(Data for this exercise):
#####
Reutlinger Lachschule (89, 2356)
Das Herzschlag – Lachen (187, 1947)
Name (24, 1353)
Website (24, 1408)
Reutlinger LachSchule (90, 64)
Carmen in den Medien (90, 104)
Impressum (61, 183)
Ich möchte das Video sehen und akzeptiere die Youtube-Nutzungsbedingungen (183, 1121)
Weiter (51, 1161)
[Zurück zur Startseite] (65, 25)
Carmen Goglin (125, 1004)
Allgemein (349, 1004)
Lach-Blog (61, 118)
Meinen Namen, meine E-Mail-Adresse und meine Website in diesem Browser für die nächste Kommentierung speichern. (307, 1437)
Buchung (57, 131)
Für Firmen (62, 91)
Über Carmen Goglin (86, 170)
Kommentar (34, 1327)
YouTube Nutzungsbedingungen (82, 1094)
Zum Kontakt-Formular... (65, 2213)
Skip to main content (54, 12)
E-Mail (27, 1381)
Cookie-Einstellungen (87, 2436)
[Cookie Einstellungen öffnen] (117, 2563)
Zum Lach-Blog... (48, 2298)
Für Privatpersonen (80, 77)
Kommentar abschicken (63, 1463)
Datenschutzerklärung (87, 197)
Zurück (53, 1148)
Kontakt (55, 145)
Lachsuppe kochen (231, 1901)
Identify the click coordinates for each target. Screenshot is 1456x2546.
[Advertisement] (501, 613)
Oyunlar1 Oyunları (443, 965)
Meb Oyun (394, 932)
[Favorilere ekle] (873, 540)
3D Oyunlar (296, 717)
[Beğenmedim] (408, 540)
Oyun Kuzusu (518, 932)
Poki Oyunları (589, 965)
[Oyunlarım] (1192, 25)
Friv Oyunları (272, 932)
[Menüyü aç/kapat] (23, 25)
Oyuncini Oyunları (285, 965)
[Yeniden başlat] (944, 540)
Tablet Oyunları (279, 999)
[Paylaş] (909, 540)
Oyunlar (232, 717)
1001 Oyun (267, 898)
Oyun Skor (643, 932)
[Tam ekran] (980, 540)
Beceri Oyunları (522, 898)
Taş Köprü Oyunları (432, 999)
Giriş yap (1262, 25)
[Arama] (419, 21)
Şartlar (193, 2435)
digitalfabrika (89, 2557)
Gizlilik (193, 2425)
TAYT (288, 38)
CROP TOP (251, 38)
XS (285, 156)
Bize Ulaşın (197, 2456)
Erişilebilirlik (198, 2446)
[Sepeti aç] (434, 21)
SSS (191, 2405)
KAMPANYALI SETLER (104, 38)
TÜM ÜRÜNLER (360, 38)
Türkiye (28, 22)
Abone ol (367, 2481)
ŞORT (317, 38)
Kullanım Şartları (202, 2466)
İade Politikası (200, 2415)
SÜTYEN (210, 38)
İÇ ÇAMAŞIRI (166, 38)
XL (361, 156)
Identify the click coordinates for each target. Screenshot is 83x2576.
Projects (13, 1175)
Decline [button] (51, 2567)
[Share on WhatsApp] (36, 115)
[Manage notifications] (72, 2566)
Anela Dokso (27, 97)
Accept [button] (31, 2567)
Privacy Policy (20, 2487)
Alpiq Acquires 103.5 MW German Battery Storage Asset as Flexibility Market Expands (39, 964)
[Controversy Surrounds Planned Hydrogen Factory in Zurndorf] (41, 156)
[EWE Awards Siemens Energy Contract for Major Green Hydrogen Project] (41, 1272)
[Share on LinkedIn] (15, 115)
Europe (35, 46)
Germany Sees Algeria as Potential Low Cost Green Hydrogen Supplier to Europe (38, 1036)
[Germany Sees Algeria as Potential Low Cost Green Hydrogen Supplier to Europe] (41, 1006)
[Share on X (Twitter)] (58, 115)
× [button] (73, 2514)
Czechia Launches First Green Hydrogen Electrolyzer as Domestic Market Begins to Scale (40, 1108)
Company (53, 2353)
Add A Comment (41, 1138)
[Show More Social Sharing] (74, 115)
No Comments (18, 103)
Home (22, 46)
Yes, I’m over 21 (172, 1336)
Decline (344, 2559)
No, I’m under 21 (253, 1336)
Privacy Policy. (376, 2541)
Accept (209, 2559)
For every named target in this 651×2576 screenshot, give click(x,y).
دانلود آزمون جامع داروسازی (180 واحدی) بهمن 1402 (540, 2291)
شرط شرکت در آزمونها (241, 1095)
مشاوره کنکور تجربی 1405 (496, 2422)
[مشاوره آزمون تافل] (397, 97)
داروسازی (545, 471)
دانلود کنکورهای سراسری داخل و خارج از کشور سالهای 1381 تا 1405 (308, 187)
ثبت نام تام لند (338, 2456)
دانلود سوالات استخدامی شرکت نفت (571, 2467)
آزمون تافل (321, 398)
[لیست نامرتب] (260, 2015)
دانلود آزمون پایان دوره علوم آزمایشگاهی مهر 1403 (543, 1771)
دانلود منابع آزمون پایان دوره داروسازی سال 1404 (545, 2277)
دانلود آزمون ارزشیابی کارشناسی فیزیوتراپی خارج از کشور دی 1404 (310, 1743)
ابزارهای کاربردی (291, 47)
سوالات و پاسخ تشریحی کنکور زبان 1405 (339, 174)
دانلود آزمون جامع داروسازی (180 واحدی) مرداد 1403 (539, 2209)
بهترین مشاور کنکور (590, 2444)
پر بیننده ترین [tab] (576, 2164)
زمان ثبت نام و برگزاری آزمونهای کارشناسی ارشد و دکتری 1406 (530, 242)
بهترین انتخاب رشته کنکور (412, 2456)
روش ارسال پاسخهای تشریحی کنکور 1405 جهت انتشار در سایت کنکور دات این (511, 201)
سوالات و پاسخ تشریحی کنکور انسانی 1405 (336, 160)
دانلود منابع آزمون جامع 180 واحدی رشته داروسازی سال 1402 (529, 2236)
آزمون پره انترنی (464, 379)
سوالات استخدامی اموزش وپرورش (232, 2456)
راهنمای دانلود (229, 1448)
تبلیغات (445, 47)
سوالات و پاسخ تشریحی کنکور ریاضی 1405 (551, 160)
#####
(Exercise goal):
Look through the listing above and count the lines where the string "واحدی" appears. Report the number only.

(Result of this task):
3